A cover as fresh as sea waters opens DafDaf, the third and last number of the summer series. The illustration, as usual by Luisa Valenti, has been thought out to give kids the possibility to complete the two white shapes, or to cut it out and use it for their non-homework notebook, as suggested in her column Strega Comanda Color, in the last page. And the Jewish magazine for kids could not possibly not talk about the word “censorship” – explained thanks to the Treccani Encyclopaedia for kids: “A great writer, whose name was Jorge Louis Borges, once said: ‘I’ll let the others boast about pages they have written; I am proud of what I read’. As you well know books are often the real protagonists, on DafDaf, and this month we decided to recommend a few that have been banned, along with many others, in Venice, for reasons we do not understand.”

It is “Summertime” in the pages by Maria Teresa Milani, dedicated to the Jewish origins of one of the most famous songs of all times whose author, George Gershwin, was the son of a Jewish couple who left the poverty of their small shtetl in Ukraine to start a new life in Brooklyn, before the turning of the twentieth century. He grew up immersed in the traditions of Eastern European Jews that, according to the musicologists, are interwoven with the sounds of Afro-American music of the ‘20s and ‘30s, and in Summertime you can find an echo of ancient spiritual as well as those of two Yiddish lullabies. Such a fascinating mix has attracted many great artists, from Louis Armstrong to Ella Fitzgerald, Sarah Vaughan, and the many klezmer groups that have played with the melody and mixed Jewish and Russian canons. Without forgetting the Yiddish version by Roman Grinberg & Jerusalem Market, with Sveta Kundish.

This August issue of the Jewish magazine for kids inaugurates a new series by Nedelia Tedeschi, our morà Dafdafà, presenting objects or various things concerning Jewish life, many of which are in every home. And it begins with a welcoming mezuzah.

As always in the Summer, the pages are particularly playful, and this month DafDaf received an unexpected gift: Roberta Bridda, an Italian illustrator who lives and works in Barcelona, offered some of her beautiful characters, that she presented like this: “It is Summer, you’re on the beach, and you have nothing to do… well, then you can look around, you’ll see there is plenty of twigs, shells, tufts, pieces of wood, algae. Put them together with some fantasy and imagination. Summer is the season for dreams, idleness, imagination.”

And imagination was the key to a project that was attended by some students of the Jewish school in Turin coordinated by the director of the Viewfest, Maria Elena Gutierrez, who invited the director Kris Pearn in Turin to make a short film on food security for the Expo.
Characters, sets, sound, music, everything was in the hands of the children, who have worked tirelessly for four days, with great enthusiasm.

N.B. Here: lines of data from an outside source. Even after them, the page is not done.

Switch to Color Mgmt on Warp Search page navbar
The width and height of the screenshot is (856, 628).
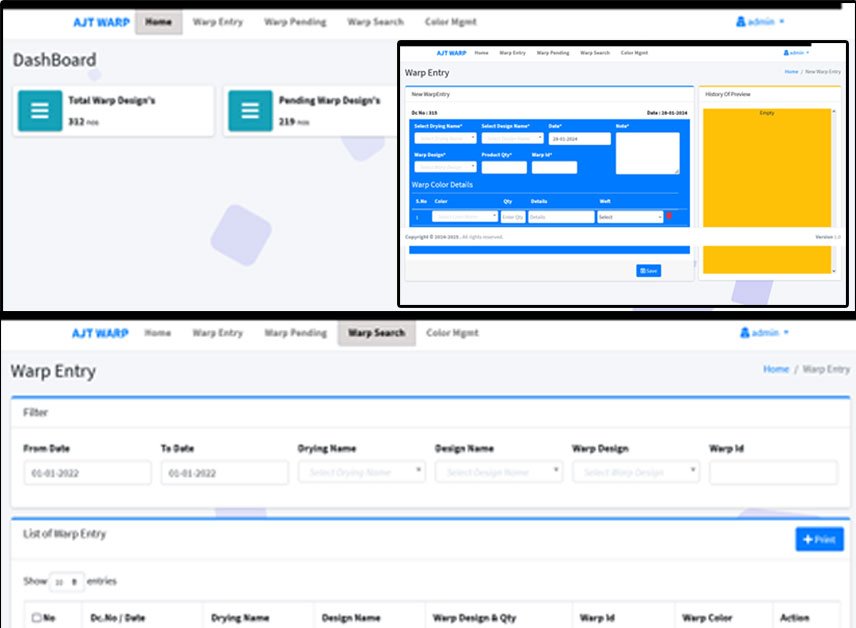coord(452,333)
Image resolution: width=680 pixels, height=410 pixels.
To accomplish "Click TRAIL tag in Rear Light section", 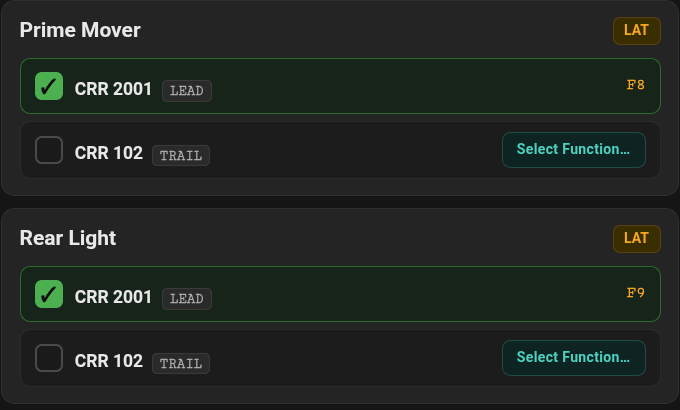I will (181, 364).
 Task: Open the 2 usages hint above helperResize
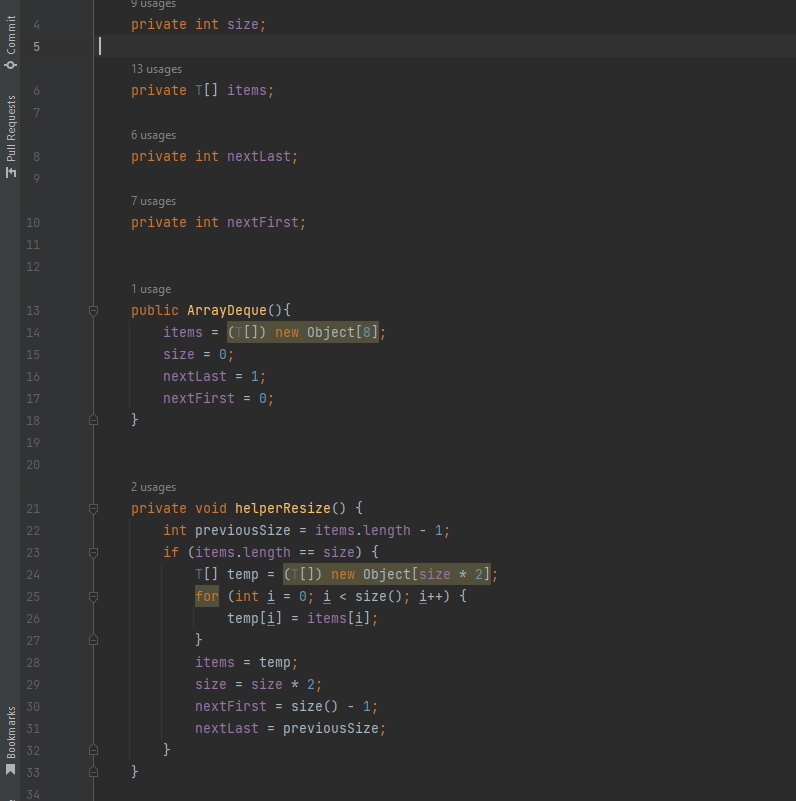pos(153,487)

Linked the Expo are also the economic pages that this month explain a few tricks not to waste food. And a character from the Torah appears in the last pages of DafDaf: creepy, slimy, with a forked tongue, the snake is the first animal Adam and Eve have to deal with. Because even by reading and playing with the “monsters”, it is possible to learn something, even in this hot summer.